When you search the Internet looking into the subject of estate planning, you will invariably see mention of the word probate quite frequently. There’s no particular reason why the layman would know anything about probate or even what it entails, so we would like to explain exactly what probate is before getting into why you might want to avoid it.
Probate could be succinctly described as the legal process of estate administration when an individual passes away, or, otherwise stated, the management and distribution of that individual’s assets, property, and/or possessions. The court supervises the administration of the estate; the actual hands-on administration is done by the estate executor or personal representative.
Why would you want to avoid probate? The two reasons why you may want to avoid probate would be to save time and to avoid asset erosion. Depending on the jurisdiction and the complexity of the estate, the process of probate could take anywhere from perhaps 6 to 8 months to several years in very complicated cases. Another factor that could come into play with regard to the duration of probate would be whether or not the will is being contested.
The costs associated with probate can really add up to erode the overall value of your estate. The court itself is going to charge a fee, the executor is entitled to a fee, and your probate attorney is also going to charge a fee for his or her services. In addition to these professionals, final taxes must be handled and this is usually going to require a tax accountant who will also charge a fee. In many cases an appraiser will be brought in and he or she will have to be paid as well.

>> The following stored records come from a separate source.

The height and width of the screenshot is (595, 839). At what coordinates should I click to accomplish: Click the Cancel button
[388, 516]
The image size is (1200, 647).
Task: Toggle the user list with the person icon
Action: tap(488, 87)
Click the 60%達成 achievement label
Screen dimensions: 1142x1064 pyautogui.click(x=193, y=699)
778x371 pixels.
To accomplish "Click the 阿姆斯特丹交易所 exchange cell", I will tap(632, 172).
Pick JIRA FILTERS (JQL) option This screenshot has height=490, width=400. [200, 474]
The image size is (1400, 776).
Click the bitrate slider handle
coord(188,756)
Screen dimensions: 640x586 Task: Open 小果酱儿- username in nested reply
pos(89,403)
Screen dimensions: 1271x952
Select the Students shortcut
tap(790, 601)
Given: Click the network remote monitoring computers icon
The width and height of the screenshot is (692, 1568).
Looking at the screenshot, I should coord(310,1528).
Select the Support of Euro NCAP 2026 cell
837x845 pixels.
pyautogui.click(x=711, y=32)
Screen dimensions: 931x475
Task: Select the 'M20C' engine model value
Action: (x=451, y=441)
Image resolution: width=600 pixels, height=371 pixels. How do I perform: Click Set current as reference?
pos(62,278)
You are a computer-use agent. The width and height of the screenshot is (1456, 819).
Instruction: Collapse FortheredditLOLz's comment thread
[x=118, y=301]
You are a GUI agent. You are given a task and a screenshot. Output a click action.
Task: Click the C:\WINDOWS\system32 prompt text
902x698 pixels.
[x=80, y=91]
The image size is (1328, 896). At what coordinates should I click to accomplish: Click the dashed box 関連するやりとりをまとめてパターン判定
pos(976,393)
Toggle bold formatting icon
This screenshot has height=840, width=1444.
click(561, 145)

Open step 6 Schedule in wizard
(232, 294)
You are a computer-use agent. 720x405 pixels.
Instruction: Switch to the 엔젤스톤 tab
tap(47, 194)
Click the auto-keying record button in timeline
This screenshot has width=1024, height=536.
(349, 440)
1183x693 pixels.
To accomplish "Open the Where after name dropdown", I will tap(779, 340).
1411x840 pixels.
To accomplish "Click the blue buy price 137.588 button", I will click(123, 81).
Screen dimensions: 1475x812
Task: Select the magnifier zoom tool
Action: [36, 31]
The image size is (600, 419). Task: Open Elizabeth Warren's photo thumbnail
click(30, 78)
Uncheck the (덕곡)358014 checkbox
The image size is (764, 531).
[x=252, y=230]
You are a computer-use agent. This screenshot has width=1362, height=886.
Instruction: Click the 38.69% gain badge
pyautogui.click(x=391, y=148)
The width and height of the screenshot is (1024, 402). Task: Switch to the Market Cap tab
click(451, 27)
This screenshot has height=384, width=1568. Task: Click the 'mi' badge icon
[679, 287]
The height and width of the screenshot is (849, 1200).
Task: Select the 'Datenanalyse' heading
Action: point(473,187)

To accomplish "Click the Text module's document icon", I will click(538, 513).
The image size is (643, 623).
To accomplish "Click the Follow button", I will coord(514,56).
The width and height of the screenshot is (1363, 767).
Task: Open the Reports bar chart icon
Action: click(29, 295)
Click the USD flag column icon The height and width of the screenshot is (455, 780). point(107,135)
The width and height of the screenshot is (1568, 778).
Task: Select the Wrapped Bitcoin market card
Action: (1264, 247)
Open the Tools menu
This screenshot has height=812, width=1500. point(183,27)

So we’ve established that probate can take a good amount of time and that there are significant costs associated with the process. But is there anything good about probate? The answer is that there is, depending on what your interests are. If you are an heir who wanted to contest the will probate would provide a venue for doing that. The supervision of the probate court also ensures the transparency of the actions of the executor which protects the integrity of transactions made on behalf of the estate.